Task item:
Your task is to copy each line of the material below that includes "will".
Content starts
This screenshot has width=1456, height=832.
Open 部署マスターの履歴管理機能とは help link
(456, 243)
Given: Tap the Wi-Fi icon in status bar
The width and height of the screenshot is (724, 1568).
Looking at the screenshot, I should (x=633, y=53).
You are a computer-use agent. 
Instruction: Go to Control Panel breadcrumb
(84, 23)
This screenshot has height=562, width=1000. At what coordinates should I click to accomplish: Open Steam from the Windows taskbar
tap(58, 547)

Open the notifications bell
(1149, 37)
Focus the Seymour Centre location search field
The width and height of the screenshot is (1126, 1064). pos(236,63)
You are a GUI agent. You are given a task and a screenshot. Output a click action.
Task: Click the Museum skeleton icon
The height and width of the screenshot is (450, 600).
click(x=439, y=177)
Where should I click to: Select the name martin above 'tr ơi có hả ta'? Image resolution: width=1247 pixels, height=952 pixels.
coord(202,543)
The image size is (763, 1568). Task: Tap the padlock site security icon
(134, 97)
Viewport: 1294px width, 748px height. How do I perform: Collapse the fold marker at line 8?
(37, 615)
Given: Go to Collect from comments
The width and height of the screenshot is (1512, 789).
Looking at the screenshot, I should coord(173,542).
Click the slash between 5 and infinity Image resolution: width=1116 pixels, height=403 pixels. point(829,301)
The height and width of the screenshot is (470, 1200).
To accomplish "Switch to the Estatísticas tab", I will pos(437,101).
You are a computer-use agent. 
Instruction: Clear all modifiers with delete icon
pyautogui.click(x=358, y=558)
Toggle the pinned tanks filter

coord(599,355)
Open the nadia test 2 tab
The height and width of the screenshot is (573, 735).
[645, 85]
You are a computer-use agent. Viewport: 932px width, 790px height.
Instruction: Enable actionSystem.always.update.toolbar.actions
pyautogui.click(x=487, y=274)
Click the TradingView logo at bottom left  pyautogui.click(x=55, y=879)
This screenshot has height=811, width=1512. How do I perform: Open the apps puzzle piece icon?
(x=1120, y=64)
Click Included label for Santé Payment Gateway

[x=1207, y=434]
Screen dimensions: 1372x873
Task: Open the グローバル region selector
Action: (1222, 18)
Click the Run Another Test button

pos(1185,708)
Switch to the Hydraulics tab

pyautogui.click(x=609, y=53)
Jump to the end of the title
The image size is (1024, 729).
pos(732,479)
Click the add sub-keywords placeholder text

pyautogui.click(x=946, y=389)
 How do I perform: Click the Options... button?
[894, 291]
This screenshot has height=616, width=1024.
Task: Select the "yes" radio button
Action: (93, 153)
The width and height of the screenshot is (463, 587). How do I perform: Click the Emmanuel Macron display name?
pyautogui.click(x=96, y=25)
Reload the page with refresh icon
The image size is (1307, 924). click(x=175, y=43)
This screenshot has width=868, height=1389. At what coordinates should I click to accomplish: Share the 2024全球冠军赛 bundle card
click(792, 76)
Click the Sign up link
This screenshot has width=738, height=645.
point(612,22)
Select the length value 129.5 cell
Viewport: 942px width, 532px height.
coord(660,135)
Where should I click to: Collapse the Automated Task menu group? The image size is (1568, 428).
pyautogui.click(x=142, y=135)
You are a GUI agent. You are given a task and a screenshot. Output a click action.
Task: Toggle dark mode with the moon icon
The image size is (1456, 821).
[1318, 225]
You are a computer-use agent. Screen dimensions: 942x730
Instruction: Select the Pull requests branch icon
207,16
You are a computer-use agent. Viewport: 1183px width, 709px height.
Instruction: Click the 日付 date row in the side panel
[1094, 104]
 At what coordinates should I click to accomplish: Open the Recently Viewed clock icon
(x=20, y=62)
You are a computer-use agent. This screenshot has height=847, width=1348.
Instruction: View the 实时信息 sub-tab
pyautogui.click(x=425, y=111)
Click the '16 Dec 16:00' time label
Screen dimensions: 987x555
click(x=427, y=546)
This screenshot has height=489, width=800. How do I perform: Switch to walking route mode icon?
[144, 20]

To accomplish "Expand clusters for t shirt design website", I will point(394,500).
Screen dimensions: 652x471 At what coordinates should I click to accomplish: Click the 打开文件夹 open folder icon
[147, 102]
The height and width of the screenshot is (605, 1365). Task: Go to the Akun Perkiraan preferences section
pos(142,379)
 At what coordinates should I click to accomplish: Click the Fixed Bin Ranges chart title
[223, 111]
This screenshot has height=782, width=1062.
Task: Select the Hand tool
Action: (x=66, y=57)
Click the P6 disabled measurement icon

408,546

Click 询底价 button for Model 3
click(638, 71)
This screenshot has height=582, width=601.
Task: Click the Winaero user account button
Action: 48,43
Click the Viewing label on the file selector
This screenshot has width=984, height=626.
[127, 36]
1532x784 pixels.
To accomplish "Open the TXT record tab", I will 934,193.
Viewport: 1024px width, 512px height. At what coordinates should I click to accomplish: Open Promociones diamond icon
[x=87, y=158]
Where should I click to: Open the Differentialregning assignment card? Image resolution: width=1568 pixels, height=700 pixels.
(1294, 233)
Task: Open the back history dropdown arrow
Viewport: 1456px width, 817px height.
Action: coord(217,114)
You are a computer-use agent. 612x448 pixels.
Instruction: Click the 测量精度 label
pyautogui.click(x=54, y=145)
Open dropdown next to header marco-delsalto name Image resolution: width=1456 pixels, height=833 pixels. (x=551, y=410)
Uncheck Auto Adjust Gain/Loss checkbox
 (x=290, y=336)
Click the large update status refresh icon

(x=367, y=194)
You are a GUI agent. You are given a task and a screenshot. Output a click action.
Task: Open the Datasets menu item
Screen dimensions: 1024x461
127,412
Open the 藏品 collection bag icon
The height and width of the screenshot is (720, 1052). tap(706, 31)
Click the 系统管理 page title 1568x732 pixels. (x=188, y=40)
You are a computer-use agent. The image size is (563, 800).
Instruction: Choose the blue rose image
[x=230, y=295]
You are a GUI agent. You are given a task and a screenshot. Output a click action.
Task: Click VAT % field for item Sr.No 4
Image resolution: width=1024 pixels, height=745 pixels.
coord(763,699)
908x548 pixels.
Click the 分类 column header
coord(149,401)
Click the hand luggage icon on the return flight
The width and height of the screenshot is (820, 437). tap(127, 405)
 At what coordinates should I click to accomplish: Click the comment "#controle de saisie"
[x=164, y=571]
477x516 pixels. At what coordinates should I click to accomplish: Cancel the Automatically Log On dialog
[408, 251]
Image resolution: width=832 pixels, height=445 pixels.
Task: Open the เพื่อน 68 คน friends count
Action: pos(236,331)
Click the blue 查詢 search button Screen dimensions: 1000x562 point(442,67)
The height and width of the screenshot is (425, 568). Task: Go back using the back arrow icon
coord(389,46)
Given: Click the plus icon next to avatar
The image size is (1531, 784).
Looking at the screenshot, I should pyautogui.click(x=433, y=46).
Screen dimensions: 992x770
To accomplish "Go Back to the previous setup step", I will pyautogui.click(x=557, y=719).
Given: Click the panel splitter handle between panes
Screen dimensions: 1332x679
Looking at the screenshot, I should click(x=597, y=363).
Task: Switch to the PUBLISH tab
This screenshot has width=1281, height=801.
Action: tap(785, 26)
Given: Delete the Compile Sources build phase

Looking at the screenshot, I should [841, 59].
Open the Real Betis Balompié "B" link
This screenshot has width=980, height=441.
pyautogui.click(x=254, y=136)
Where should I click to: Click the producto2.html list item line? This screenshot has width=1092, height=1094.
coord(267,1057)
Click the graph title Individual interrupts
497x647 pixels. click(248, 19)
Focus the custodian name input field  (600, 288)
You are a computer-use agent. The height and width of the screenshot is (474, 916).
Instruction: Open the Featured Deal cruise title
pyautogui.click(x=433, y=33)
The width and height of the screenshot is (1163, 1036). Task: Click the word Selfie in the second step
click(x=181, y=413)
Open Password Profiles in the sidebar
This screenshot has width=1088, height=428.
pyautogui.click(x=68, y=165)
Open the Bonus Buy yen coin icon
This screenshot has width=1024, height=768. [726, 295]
Content ends
Reply:
To accomplish "Switch to the Estatísticas tab", I will pos(437,101).
To accomplish "Expand clusters for t shirt design website", I will point(394,500).
To accomplish "Open the TXT record tab", I will 934,193.
To accomplish "Go Back to the previous setup step", I will pyautogui.click(x=557, y=719).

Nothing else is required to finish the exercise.